Nicolas Rouhana, general manager of IM Capital, continued saying that most 331-VC funding is geared towards big tickets and later-stage financing. “A current funding gap exists for a startup that comes out of an accelerator to reach VC funding, and this gap needs to be bridged by more early-stage and seed funds. This is crucial for the survival of startups and to scale deal-flow,” he concluded.
Commenting on the fact that some VCs are still playing it safe in Lebanon and preferring a low-risk later stage investment rather than funding seed-stage and early stage startups, Salame said that this is relative to each fund’s risk appetite and strategy. “From the Phoenician Fund I’s side, the majority of our portfolio is seed stage as per our initial investment strategy,” he added.
He continued: “I strongly believe that the industry has huge potential in the region where technology is being adopted through mobile phones, data and other.

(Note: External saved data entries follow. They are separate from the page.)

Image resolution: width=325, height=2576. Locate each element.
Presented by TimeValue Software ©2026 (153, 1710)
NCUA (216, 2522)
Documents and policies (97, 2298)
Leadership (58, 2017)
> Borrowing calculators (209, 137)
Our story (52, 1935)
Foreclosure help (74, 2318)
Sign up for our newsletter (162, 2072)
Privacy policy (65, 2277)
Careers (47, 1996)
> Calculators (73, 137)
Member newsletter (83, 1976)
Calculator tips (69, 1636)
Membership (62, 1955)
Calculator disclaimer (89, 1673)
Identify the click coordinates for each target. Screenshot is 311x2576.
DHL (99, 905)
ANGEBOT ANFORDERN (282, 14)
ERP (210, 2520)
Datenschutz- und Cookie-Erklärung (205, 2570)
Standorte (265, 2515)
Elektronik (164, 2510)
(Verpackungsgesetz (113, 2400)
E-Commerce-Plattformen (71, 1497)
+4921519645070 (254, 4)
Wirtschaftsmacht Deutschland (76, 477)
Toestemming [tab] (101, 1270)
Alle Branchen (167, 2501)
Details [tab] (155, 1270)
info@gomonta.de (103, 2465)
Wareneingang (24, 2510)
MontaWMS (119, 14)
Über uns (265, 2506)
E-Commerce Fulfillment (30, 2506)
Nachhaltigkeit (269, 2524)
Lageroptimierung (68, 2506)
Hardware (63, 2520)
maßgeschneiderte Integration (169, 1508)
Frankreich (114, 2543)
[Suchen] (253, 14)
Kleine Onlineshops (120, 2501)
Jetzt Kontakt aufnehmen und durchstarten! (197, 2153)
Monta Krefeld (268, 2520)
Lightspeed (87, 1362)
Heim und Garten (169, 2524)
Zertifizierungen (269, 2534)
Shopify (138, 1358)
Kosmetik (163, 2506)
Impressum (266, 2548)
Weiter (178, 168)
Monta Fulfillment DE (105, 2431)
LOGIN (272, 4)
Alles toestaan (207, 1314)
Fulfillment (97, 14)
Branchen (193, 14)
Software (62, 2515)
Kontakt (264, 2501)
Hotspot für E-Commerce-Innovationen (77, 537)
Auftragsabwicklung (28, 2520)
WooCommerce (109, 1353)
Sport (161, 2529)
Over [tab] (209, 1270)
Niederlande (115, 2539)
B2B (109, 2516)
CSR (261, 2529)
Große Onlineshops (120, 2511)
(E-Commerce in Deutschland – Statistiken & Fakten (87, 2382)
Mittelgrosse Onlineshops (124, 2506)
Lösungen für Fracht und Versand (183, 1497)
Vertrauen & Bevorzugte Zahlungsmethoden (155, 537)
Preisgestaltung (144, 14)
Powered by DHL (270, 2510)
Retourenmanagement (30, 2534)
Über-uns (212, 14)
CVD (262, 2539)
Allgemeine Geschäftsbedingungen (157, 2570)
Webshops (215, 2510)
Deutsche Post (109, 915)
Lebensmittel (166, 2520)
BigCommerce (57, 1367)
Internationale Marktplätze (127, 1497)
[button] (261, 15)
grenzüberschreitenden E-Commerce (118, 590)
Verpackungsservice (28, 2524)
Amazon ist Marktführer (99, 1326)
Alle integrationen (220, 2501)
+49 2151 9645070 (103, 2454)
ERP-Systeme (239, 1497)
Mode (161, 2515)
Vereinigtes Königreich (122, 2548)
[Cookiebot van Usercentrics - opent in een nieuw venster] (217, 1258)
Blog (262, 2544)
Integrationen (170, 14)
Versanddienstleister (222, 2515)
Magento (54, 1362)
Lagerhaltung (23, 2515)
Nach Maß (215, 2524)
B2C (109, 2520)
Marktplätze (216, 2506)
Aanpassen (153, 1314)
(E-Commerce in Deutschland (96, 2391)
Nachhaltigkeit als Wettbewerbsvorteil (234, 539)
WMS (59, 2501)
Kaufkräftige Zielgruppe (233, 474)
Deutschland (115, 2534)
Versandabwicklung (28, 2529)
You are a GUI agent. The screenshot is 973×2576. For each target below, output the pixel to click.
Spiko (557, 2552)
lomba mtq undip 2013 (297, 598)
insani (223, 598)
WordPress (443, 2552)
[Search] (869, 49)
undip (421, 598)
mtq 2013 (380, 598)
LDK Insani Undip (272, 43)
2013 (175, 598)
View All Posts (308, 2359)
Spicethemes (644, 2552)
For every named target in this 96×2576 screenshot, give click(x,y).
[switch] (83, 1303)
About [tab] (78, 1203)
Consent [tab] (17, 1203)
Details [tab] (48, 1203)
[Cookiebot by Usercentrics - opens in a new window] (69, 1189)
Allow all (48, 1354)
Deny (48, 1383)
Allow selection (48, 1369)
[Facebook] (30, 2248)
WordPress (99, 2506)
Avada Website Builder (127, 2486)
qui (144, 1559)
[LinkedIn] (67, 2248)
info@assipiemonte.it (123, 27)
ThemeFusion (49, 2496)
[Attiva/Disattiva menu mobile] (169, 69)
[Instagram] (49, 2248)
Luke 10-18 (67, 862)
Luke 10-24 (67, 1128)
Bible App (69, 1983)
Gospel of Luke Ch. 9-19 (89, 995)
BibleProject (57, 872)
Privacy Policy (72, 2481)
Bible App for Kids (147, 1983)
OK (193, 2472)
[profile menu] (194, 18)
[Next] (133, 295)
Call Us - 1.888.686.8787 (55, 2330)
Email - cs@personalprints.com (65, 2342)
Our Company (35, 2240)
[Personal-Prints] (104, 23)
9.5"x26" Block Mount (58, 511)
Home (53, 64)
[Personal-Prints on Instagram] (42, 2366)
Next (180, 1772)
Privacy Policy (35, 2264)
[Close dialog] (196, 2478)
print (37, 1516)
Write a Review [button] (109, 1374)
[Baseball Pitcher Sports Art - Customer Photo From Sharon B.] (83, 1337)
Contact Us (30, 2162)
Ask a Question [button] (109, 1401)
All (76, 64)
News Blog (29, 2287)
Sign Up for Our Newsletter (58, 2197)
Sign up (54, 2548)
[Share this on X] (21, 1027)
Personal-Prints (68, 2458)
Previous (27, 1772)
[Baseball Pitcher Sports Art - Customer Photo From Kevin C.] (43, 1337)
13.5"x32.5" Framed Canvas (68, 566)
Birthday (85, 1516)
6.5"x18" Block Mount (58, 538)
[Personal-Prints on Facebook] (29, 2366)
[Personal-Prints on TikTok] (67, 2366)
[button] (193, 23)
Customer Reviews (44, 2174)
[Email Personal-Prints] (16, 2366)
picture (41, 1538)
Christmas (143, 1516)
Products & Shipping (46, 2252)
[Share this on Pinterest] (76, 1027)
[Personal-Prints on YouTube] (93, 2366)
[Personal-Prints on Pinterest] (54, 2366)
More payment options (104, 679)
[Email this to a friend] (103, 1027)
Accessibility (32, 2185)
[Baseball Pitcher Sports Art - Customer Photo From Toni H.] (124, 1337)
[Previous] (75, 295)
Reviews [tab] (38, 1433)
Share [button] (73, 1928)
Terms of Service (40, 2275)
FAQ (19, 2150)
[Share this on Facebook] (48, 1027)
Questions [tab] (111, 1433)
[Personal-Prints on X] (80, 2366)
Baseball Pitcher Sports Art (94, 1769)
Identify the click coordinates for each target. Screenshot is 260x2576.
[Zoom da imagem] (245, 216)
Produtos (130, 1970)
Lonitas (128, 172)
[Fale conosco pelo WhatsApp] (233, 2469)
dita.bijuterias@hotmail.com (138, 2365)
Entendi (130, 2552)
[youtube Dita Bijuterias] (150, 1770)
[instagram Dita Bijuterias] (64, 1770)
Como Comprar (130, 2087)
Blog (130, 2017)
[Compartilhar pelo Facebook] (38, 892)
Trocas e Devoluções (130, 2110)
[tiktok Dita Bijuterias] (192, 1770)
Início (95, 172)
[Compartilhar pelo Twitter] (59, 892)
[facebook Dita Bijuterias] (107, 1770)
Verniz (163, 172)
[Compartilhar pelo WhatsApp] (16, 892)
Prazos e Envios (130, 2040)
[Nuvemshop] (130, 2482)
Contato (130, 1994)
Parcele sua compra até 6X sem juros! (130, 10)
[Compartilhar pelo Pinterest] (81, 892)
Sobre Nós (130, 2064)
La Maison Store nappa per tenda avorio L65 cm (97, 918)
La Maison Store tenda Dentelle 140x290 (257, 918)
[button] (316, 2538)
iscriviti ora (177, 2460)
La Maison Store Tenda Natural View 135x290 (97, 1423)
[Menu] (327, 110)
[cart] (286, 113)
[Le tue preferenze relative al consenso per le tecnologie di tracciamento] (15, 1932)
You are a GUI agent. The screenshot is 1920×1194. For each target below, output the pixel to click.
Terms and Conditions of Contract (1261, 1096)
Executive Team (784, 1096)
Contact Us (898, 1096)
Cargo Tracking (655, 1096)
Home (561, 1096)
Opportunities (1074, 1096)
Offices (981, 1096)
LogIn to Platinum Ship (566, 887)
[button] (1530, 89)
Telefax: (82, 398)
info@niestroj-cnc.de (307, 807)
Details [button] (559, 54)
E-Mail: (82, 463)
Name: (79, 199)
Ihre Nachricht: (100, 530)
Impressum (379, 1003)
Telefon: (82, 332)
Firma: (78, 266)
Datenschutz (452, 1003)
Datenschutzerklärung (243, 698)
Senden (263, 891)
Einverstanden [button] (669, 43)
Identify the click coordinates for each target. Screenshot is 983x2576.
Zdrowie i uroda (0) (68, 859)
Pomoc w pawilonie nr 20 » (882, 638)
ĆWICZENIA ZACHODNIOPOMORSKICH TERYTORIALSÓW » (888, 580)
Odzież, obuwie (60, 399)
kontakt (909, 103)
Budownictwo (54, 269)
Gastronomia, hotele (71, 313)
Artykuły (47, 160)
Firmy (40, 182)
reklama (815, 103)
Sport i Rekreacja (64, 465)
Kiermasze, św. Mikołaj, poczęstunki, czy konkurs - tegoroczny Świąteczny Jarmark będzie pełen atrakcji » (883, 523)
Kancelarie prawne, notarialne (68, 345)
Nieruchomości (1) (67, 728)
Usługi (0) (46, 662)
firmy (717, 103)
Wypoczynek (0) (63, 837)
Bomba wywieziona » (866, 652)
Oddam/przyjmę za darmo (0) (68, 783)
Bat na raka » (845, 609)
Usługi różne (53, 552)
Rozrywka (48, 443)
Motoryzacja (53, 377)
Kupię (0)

We have an emerging young population that is becoming more and more educated and into technology and understands perfectly its benefits. Through technology a lot of the region’s problems could be solved from education to financial inclusion, transportation, logistics, ecommerce etcetera. I see great untapped opportunities with significant scale. In addition, Governments are also mobilizing to support the ecosystem (e.g., Lebanon, UAE, Saudi Arabia) in funding, better regulation, sandboxes, incentives etc.” Salame also spoke about the private sector through its investors who were used to real estate brick and mortar asset classes. These stakeholders are now expressing their interest in investing in startups and VCs, and started to look for partnerships. “The challenges remain in channeling resources into value creating companies, sectors and themes. In addition, we have to make sure that the ecosystem in general is built on very solid grounds apart from the availability of the funding,’ he concluded.